CNN.co.jp:HIV感染予防薬、米当局が初承認 ほかの安全策と併用を
(CNN) 米食品医薬品局(FDA)は16日、抗レトロウイルス薬「ツルバダ」について、エイズウイルス(HIV)感染予防薬として使用することを初めて承認した。FDAは、本薬の処方前に服用者がHIVに感染していないことの確認が必要だと警告するとともに、本薬を他の安全策と組み合わせて使用するように注意を促している。
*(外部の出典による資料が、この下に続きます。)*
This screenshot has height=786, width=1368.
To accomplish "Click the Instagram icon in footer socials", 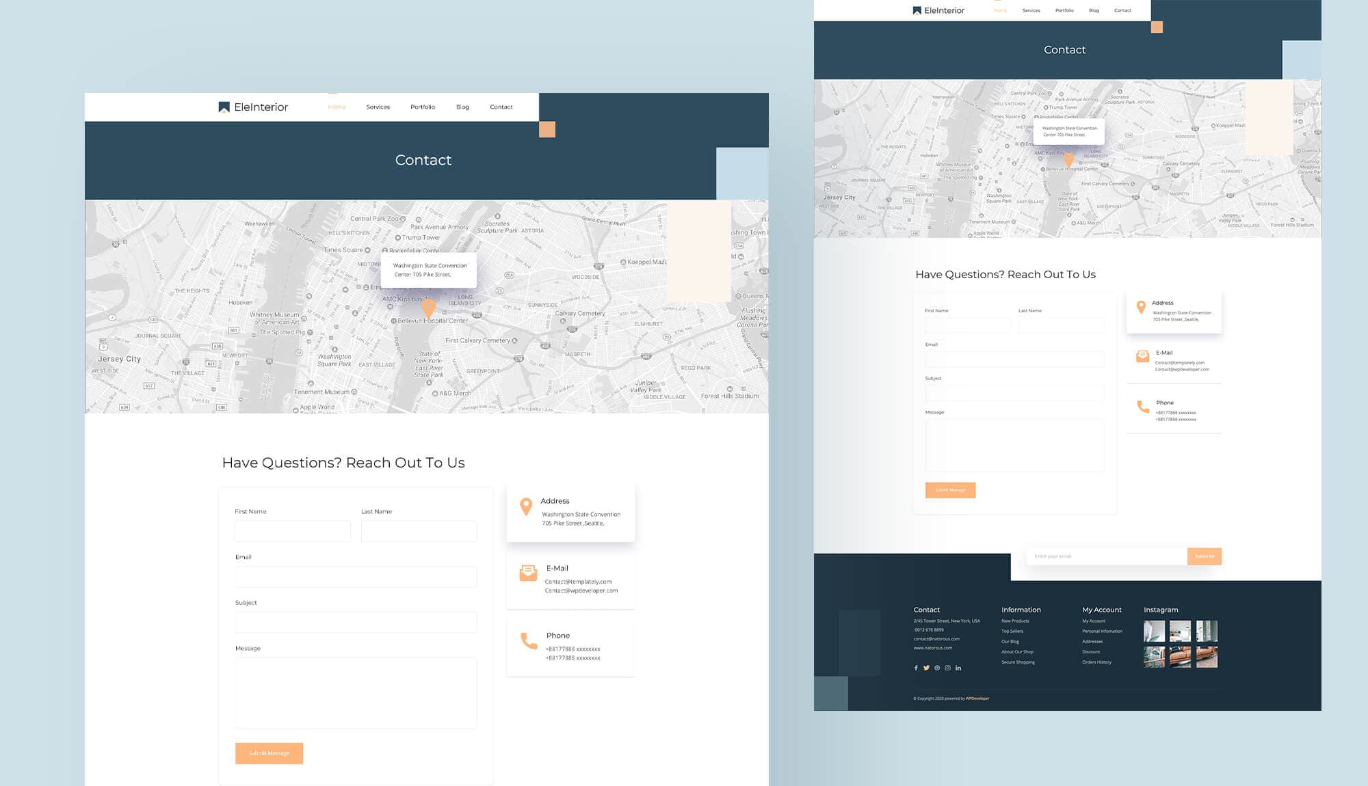I will [947, 668].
ツルバダは米製薬会社ギリアド・サイエンシズが開発した医薬品で、2004年に抗HIV薬としてFDAに承認され、ほかの治療薬と組み合わせて服用されている。
予防効果については、HIV感染者をパートナーに持つ非感染者がツルバダを服用すれば、最大96%の確率で感染を予防できることが大学などの研究で示されていた。
ただし専門家は、HIV感染を防ぐためにはツルバダだけでなく、コンドーム使用などの安全策も組み合わせる必要があると強調。FDAの関係者も他の安全策との組み合わせにより「エイズやHIVに感染するリスクを低減できる」と語った。予防薬としての処方に際しては、HIVに感染していないことの確認を求める方針。
一方、米国のエイズ団体「エイズヘルスケア財団」は今回の決定について、「FDAはHIV検査を実際に求めておらず、検査の必要性を単に警告欄に表示しただけだ」「結果としてこれまでのHIV感染予防の取り組みが台無しになりかねない」と指摘。「新たに感染したり、薬に対する耐性ができたり、深刻な副作用に見舞われる人が大量に発生することになる」と危機感を示している。